# Jeff.



## Joby Becker (Dec 13, 2009)

You asked..

"What happens to a dog whose thresholds are too high to maintain in the bitework ??"

My answer would depend on what you mean exactly by maintain the thresholds, and which thresholds you are talking about (which I still don't know). My answer would also depend on the age of the dog, what you are trying to accomplish in the bite work, what the drive intensity is, and the duration of the drives is and what the dogs nerves are like. 

Without knowing what you mean exactly, my GUESS based on assuming what YOU might mean would be this.

The dog might be flat, might lack intensity, might get bored easily, might be boring to work, might take a lot of energy to work, might have to be worked in short sessions, making progress slower, might require some sort of intensity building maybe through prey guarding, tie out work, night work, fence work or whatever else the decoy could do to work on lowering the thresholds, and bring the intensity up, might crumble from the added pressure if his nerves aren't solid.

Not sure if this is answer is sufficient, because I still don't know what you are asking exactly, it is too vague to me. But hell I'm an idiot, you know this already...

It was a simple honest question, and I figured I would ask since you invited someone else to ask you to clarify what you meant. A simple answer would have been great...


----------



## Jeff Oehlsen (Apr 7, 2006)

So you couldn't just answer the question ?? You had to start a brand new thread with the title "Jeff" ??


----------



## Joby Becker (Dec 13, 2009)

Jeff Oehlsen said:


> So you couldn't just answer the question ?? You had to start a brand new thread with the title "Jeff" ??


Thread got locked...someone decided to bring crap over from another board...catch up there buddy.

Doesn't matter anymore, I'm pretty sure I know what your definition of "thresholds" is. 
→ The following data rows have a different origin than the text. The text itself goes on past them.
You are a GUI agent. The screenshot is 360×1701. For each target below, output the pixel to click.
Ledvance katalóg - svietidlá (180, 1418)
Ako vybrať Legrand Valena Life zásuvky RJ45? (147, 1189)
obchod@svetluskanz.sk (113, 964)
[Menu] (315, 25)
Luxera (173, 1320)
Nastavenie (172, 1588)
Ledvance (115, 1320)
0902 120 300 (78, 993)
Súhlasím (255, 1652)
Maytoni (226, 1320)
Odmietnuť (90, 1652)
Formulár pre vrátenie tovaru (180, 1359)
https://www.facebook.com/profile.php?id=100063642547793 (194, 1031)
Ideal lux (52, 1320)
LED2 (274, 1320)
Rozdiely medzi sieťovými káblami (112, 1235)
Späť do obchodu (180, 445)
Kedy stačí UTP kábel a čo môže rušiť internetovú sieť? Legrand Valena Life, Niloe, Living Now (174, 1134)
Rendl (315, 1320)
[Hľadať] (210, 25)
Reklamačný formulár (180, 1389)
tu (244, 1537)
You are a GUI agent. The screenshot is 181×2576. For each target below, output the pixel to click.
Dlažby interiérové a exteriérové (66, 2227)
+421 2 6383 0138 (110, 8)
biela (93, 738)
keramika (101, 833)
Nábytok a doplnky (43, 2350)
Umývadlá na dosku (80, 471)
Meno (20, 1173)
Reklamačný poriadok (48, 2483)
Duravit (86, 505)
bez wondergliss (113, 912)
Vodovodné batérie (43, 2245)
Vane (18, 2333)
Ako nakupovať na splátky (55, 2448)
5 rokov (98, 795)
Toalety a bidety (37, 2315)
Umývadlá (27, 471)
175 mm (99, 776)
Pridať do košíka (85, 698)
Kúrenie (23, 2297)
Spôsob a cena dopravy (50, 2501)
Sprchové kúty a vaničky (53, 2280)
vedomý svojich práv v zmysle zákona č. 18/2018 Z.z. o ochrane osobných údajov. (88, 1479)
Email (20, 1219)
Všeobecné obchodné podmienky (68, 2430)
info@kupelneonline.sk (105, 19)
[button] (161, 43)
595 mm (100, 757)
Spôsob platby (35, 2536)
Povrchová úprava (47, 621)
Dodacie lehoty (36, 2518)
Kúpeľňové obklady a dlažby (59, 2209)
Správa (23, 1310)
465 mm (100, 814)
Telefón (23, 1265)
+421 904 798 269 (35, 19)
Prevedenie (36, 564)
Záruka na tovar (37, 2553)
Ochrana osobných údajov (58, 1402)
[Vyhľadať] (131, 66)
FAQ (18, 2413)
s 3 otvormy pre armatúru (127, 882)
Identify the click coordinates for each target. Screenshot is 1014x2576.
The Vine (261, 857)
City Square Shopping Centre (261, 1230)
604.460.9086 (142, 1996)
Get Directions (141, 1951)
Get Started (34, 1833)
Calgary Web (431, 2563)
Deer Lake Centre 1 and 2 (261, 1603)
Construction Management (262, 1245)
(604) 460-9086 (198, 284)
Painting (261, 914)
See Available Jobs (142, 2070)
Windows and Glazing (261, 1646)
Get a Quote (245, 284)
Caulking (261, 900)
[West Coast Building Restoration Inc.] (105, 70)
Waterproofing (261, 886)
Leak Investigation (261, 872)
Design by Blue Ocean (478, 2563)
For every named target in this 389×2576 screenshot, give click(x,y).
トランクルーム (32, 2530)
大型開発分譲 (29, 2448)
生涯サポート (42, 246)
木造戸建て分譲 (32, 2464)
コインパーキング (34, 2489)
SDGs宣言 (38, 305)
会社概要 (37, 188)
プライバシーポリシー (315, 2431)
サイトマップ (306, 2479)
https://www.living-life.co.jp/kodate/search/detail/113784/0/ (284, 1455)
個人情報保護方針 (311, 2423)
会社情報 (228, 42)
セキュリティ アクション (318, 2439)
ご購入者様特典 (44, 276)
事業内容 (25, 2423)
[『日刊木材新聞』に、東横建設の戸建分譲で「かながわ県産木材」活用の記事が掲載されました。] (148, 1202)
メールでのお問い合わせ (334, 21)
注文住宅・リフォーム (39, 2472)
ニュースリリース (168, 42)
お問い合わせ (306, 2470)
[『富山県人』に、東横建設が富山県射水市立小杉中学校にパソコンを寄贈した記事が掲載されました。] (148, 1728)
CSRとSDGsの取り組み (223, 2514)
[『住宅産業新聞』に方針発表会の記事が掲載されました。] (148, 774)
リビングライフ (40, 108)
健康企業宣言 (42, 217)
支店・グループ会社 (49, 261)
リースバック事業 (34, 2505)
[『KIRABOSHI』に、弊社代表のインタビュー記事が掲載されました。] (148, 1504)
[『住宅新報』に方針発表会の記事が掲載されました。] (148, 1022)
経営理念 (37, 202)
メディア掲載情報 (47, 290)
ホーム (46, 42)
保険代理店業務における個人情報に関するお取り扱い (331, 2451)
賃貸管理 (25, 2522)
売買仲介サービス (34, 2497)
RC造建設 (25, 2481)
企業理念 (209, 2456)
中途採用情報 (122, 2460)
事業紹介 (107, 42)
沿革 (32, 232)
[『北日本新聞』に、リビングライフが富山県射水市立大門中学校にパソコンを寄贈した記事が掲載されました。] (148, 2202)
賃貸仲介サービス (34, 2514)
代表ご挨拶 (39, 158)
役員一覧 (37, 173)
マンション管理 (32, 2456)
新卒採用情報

It was the plural form, the "s" on the end that was messing with me....

I am now assuming you mean what was discussed in the other thread. Active or Re-active in regards to bringing the "fight".

Still can't figure out what the heck this has to do with ENS.

Got it now, I'm kinda slow.....
let's move on


----------



## David Frost (Mar 29, 2006)

What is ENS?

DFrost


----------



## Connie Sutherland (Mar 27, 2006)

David Frost said:


> What is ENS?
> 
> DFrost


Early neurological stimulation.


----------



## Nancy Jocoy (Apr 19, 2006)

Oh, by seeing all these threads I thought it was related to PMS. Just joking, honest.


----------



## David Frost (Mar 29, 2006)

Connie Sutherland said:


> Early neurological stimulation.


Ahhhh so. Thank ya ma'am.

DFrost


----------



## Bob Scott (Mar 30, 2006)

What do you have when you blend PMS with a GPS?

A really pissed off woman that WILL find you! :-o :-#


----------



## Lynn Cheffins (Jul 11, 2006)

Bob Scott said:


> What do you have when you blend PMS with a GPS?
> 
> A really pissed off woman that WILL find you! :-o :-#


pffffffffff !!!!!
(the sound of coffee spraying out my nose....)


----------



## Matthew Grubb (Nov 16, 2007)

Bob Scott said:


> What do you have when you blend PMS with a GPS?
> 
> A really pissed off woman that WILL find you! :-o :-#


My wife didn't get that one Bob.... and the more I try to explain it the more angry she gets...thanks bud! :razz:


----------



## Bob Scott (Mar 30, 2006)

Matthew Grubb said:


> My wife didn't get that one Bob.... and the more I try to explain it the more angry she gets...thanks bud! :razz:


:-D:-D:-D I'm now past all that fun Matthew so you younguns may as well start enjoying. :lol: :lol: :lol:
Life WILL get better.........actually MUCH better! \\/:wink:


----------